■ To do
Rewrite everything in the Blue Yonder thread from "## AbuMike (Sep" down to "destroy the reel.", replacing each "drag" with "brake".

# Blue Yonder



## USEF THE MAG (Jul 7, 2006)

Blue yonder


http://www.abugarcia.com/Abu-Garcia®-Ambassadeur®-Blue-Yonder/1347792,default,pd.html


----------



## scoutin4reds (Dec 19, 2014)

The 2015 Blue Yonder should have been sent out with a one piece aluminum frame, an A-R Pawl, 24 lbs of drag, and the same mag set-up that is offered on the 7000i, that is all, carry on.


----------



## AbuMike (Sep 3, 2007)

scoutin4reds said:


> The 2015 Blue Yonder should have been sent out with a one piece aluminum frame, an A-R Pawl, 24 lbs of drag, and the same mag set-up that is offered on the 7000i, that is all, carry on.


24lbs of drag in a 6500/7000 size reel is not needed. Manufactures know this that's why they are rated as they are. The 6500/7000 are #14-#20lb reels. Reel makers know this and they also know there will be the person that puts #50 braid on the reel lock down the drag and destroy the reel.


----------



## BaitWaster (Jan 8, 2004)

Sounds like you're describing an Avet SX 5.3 with cast control and a beefed up drag.  

Agree with AbuMike. Why 24# of drag on a reel likely using 17-20# line?


----------



## scoutin4reds (Dec 19, 2014)

■ Dataset section

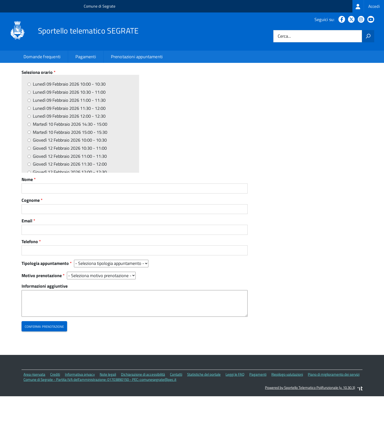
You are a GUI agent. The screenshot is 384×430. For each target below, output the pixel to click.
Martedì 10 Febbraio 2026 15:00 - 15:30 (70, 166)
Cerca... (284, 36)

■ Exercise response
## AbuMike (Sep 3, 2007)

scoutin4reds said:


> The 2015 Blue Yonder should have been sent out with a one piece aluminum frame, an A-R Pawl, 24 lbs of brake, and the same mag set-up that is offered on the 7000i, that is all, carry on.


24lbs of brake in a 6500/7000 size reel is not needed. Manufactures know this that's why they are rated as they are. The 6500/7000 are #14-#20lb reels. Reel makers know this and they also know there will be the person that puts #50 braid on the reel lock down the brake and destroy the reel.